PrintTwo classics in one bowl! This Chili Mac is quick, easy, and oh-so satisfying!
This Chili Mac combines two classic comfort foods in a flavorful one-pot meal that’s quick, easy, and satisfying, perfect for a hearty weeknight dinner.
- Author: Dorothy Miler
- Prep Time: 5 minutes
- Cook Time: 25 minutes
- Total Time: 30 minutes
- Yield: 4 to 6 1x
- Method: Main Dish
- Cuisine: American
Ingredients
- 1 pound ground beef (80/20)
- 2 cups chopped onions (about ¼-inch pieces)
- 3 cloves garlic, minced (about 1 tablespoon)
- 3 cups beef broth
- 1 (14.5-ounce) can fire-roasted diced tomatoes
- 1 (4-ounce) can diced green chiles (mild)
- 2 to 3 tablespoons chili powder
- 1 teaspoon cumin
- 1 teaspoon dried oregano
- 8 ounces uncooked macaroni
- 1 cup evaporated milk
- 2 cups freshly shredded medium cheddar cheese
- ½ cup sour cream
- Salt, to taste
- Black pepper, to taste
- 3 green onions, thinly sliced (optional, for topping)
- Extra shredded cheddar cheese (optional, for topping)
Instructions
- In a large pot, brown the ground beef over medium heat until fully cooked; drain excess fat if necessary.
- Add chopped onions and minced garlic to the pot and sauté until onions are translucent.
- Stir in beef broth, fire-roasted diced tomatoes, diced green chiles, chili powder, cumin, and dried oregano.

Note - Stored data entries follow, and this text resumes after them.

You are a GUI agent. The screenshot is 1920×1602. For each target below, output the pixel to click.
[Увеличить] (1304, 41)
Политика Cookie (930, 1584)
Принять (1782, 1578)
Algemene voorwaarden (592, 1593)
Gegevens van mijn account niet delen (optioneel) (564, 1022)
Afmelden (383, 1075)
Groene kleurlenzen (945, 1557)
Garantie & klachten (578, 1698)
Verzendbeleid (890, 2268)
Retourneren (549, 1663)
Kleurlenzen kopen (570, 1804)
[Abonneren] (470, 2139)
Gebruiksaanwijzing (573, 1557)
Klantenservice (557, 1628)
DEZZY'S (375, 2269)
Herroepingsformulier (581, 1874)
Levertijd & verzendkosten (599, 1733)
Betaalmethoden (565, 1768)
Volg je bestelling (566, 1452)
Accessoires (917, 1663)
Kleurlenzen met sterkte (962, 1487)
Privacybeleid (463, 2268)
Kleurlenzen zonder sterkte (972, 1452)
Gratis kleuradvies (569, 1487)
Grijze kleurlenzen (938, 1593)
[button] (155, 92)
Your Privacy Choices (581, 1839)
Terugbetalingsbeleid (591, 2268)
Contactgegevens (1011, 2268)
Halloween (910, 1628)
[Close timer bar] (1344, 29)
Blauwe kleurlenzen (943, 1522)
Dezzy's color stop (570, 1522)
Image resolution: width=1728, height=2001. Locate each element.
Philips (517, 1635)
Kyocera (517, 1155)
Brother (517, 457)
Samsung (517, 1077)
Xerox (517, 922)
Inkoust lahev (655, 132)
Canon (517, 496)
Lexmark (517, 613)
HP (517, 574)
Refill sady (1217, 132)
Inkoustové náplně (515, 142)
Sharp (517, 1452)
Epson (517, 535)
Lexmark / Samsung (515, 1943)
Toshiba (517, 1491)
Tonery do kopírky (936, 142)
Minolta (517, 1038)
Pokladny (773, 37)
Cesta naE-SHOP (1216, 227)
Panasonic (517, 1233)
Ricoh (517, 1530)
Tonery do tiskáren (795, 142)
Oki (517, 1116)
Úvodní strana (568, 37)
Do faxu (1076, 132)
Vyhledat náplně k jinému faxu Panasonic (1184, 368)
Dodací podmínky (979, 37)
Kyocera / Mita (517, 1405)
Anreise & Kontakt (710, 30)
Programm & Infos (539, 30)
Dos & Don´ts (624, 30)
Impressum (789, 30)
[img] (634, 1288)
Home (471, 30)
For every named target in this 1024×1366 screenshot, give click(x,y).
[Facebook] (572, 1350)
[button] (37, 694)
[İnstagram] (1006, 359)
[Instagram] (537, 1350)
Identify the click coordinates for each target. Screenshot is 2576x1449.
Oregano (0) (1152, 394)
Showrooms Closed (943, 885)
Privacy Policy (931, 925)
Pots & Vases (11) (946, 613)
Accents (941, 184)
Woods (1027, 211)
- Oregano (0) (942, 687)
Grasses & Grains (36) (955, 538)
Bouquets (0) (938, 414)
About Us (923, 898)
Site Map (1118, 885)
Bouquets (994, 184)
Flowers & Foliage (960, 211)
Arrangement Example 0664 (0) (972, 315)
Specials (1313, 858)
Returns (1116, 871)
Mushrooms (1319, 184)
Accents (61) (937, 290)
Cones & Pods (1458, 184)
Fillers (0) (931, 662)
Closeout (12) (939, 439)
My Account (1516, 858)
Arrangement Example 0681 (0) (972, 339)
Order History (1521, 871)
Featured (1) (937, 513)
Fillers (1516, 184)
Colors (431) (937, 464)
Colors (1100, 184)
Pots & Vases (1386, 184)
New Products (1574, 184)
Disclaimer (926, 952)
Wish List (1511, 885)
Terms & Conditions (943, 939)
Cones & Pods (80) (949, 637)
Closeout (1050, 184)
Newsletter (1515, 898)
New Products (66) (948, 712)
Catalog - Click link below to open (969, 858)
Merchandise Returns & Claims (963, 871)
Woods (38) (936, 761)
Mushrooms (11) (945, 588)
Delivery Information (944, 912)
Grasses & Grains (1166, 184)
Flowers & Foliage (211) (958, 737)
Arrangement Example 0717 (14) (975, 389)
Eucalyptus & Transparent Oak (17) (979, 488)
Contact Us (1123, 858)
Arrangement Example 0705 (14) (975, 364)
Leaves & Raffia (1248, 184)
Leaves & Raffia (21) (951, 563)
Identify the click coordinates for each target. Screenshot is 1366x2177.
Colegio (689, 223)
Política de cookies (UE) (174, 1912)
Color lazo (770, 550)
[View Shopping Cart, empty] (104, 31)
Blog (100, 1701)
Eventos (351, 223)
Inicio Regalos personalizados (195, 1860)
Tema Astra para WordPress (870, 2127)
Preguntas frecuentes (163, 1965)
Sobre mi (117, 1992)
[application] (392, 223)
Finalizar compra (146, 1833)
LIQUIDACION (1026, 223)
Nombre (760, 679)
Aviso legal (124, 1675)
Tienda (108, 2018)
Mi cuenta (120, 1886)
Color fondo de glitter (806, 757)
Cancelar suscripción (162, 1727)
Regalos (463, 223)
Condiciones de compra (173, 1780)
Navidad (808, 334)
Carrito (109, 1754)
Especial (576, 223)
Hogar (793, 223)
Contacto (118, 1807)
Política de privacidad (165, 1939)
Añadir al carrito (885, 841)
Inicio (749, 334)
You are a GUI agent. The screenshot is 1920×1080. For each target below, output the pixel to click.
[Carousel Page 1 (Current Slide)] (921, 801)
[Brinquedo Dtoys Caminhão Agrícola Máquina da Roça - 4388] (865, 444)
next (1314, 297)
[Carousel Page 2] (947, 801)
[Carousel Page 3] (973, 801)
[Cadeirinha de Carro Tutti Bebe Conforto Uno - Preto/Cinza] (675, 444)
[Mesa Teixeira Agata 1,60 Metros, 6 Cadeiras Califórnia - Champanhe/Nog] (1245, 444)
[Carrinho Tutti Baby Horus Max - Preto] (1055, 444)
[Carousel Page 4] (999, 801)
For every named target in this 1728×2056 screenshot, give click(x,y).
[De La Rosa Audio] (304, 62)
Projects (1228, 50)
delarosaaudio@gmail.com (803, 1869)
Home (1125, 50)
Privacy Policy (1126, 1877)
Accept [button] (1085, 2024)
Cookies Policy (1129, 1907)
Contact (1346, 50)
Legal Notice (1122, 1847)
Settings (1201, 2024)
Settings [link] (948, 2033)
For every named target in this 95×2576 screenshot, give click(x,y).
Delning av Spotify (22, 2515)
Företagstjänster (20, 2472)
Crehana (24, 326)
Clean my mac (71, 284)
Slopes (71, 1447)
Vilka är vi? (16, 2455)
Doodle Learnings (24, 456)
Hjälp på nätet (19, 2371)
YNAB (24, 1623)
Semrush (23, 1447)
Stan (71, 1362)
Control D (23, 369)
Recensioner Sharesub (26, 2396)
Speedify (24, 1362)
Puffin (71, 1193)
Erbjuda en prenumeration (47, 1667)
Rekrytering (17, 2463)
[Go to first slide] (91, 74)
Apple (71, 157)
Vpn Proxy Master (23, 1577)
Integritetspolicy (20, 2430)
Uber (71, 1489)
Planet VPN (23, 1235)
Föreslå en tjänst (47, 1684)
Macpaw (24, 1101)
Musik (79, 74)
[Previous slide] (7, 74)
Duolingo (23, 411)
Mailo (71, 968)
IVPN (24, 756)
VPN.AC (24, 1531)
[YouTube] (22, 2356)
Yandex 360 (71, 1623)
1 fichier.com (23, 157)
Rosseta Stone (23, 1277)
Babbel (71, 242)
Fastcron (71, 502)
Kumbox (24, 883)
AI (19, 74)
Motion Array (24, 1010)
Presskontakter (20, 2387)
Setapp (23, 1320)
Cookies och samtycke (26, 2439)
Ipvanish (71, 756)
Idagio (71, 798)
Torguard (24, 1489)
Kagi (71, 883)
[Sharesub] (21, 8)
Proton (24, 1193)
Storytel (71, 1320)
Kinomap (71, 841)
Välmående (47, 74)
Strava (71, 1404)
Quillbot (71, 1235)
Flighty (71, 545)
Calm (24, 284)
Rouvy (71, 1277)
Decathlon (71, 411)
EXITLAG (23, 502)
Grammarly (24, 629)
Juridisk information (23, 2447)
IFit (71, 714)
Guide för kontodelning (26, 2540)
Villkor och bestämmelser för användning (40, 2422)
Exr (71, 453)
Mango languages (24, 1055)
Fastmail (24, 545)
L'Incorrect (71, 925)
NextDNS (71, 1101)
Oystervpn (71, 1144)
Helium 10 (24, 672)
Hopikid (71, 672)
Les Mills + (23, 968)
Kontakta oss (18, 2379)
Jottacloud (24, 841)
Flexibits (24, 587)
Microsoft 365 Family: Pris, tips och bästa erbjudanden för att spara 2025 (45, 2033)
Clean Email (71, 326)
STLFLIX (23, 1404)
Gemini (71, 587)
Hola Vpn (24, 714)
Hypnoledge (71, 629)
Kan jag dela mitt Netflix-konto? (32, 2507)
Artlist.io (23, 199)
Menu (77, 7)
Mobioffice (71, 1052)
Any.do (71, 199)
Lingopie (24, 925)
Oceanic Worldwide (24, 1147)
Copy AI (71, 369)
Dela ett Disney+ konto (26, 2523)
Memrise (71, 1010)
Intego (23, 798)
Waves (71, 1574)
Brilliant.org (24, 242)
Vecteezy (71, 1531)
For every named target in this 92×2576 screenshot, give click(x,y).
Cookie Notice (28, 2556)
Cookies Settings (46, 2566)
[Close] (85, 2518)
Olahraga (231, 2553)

Bring to a simmer.
- Add uncooked macaroni to the pot, stir well, and cover. Cook until macaroni is tender, about 12-15 minutes, stirring occasionally to prevent sticking.
- Once macaroni is cooked, stir in evaporated milk, shredded cheddar cheese, and sour cream until cheese is melted and mixture is creamy.
- Season with salt and black pepper to taste.
- Serve hot, topped with sliced green onions and extra shredded cheddar cheese if desired.
Notes
This recipe is a great one-pot meal that combines the flavors of chili and macaroni and cheese. Using fire-roasted tomatoes adds a smoky depth, and the evaporated milk helps create a creamy texture without heaviness. Adjust chili powder to your preferred spice level.
Nutrition
- Calories: 950
- Sugar: 8g
- Sodium: 900mg
- Fat: 55g
- Saturated Fat: 25g
- Unsaturated Fat: 29g
- Trans Fat: 1g
- Carbohydrates: 70g
- Fiber: 6g
- Protein: 50g
- Cholesterol: 120mg
FAQs
Can I make this Chili Mac recipe ahead of time?
Yes, you can prepare this Chili Mac ahead of time. Store it in an airtight container in the refrigerator for up to 3 days. Reheat it on the stove or in the microwave, adding a splash of water or broth if needed to loosen the sauce.
What can I use if I don’t have macaroni?
You can substitute any small pasta shape like shells, elbows, or rotini. The recipe is flexible, so use what you have on hand. This Chili Mac will still be quick, easy, and oh-so satisfying with your pasta choice.
How can I make this recipe spicier?
For a spicier kick, add a diced jalapeño with the onions or stir in a teaspoon of chili powder or a dash of hot sauce. Adjust the heat to your preference to keep this comforting dish perfectly tailored to your taste.